Pay attention to deflection. When a developer or user says "that part doesn't matter" or "don't worry about that area," treat it as a signal rather than a clearance. The area someone is reluctant to examine is often where the actual problem lives.
Confirm or Discard the Hypothesis
Add one targeted instrument: a log line, a failing assertion, or the smallest possible test that would fail if the hypothesis is correct. Run it.
If the evidence contradicts the hypothesis, discard it completely and re-orient with what was just learned. Do not preserve a hypothesis that the evidence disproves.
After three failed hypotheses, stop. Do not guess a fourth time. Instead, surface the situation to the user: what was checked, what was ruled out, what is still unknown. Ask whether to add more instrumentation, escalate, or approach the problem differently.
Same symptom after a fix is a hard stop. If the user reports the same symptom after a patch was applied, do not patch again. Treat it as a new investigation: the previous hypothesis was wrong. Re-read the execution path from scratch. Three rounds of "fixed but still broken" in the same area means the abstraction is wrong, not the specific line.
Never state environment details from memory. Before diagnosing OS, compiler, SDK, or tool version issues, run the detection command first:
,
,
,
, etc. State the actual output. A diagnosis built on an assumed version is not a diagnosis.
External tool or MCP failure: diagnose before switching. When an MCP tool, CLI dependency, or external API is unavailable or returning errors, do not immediately try an alternative method. First determine why it failed: is the server running? Is the API key valid or expired? Is the config pointing to the right endpoint? Is a proxy needed? Switching to a workaround without diagnosing the root cause leaves the original problem intact and wastes the next session too.
Stop and reassess if you catch yourself:
- Writing a fix before you have finished tracing the flow
- Thinking "let me just try this"
- Finding that each fix surfaces a new problem in a different module
Apply the Fix
Once the root cause is confirmed:
- Fix the cause, not the symptom it produces
- Keep the diff small: fewest files, fewest lines
- Write one regression test that fails on the unfixed code and passes after the fix. If the bug is non-testable (timing, environment-specific, UI rendering), document why and add the best available guard instead.
- For large projects, run the targeted subset first (tests in the affected module). Run the full suite only after the targeted tests pass. Paste the full output, no summaries.
- If the change touches more than 5 files, pause and confirm the scope with the user
Self-regulation: track how the fix is going. If you have reverted the same area twice, or if the current fix touches more than 3 files for what started as a single bug, stop. Do not keep patching. Describe what is known and unknown, and ask the user how to proceed.
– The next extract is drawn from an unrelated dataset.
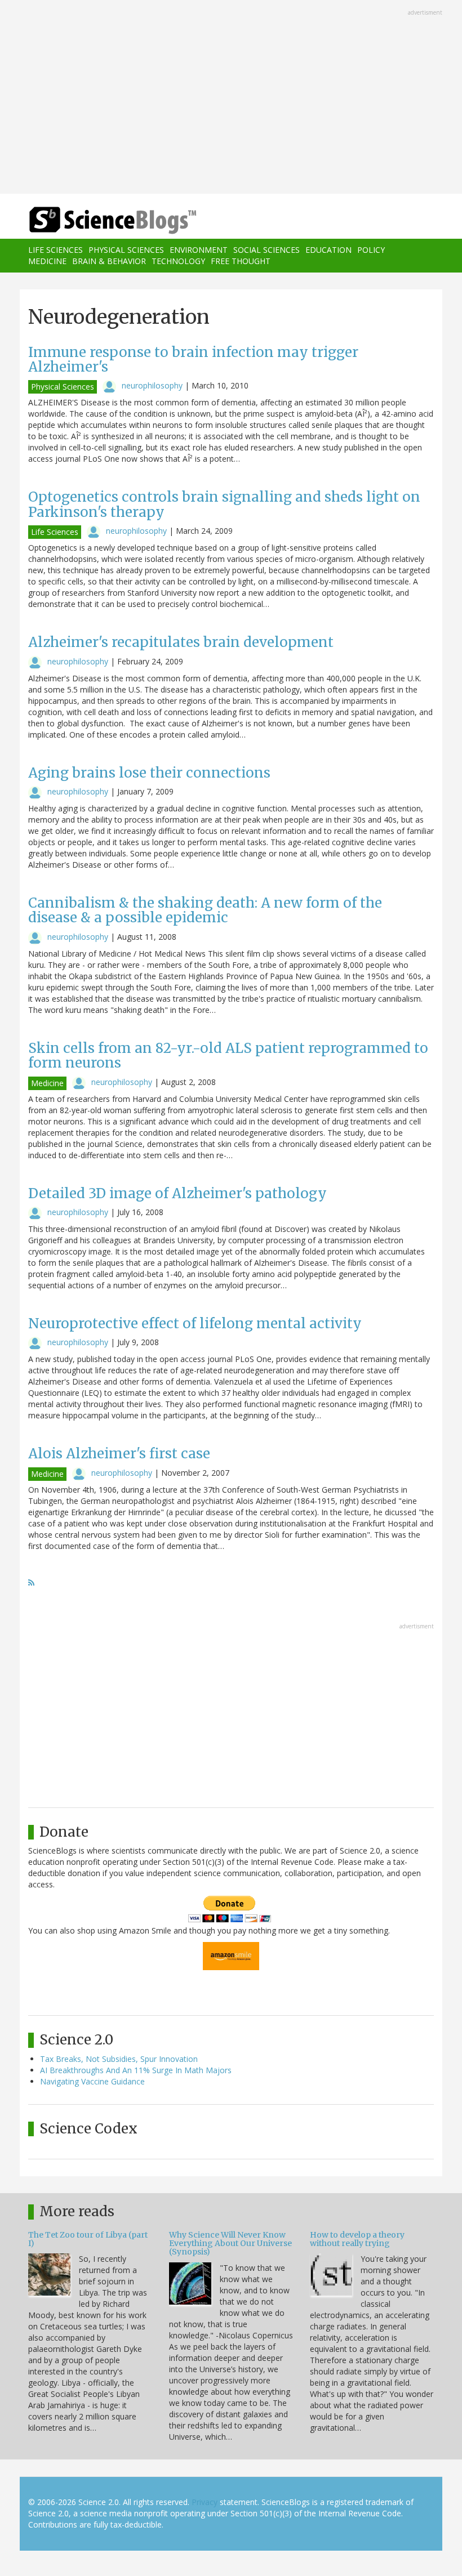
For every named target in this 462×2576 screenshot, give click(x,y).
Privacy (204, 2502)
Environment (199, 249)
Continued patching past this point means the abstraction is wrong, not the code.
After the fix lands, consider whether a second layer of defense makes sense: validate the same condition at the call site, the service boundary, or in a test. A bug that cannot be introduced again is better than a bug that was fixed once.
Outcome
End with a short summary:
Root cause: [what was wrong, file:line]
Fix: [what changed, file:line]
Confirmed: [evidence or test that proves the fix]
Tests: [pass/fail count, regression test location]
Status is one of: resolved, resolved with caveats (state them), or blocked (state what is unknown and why).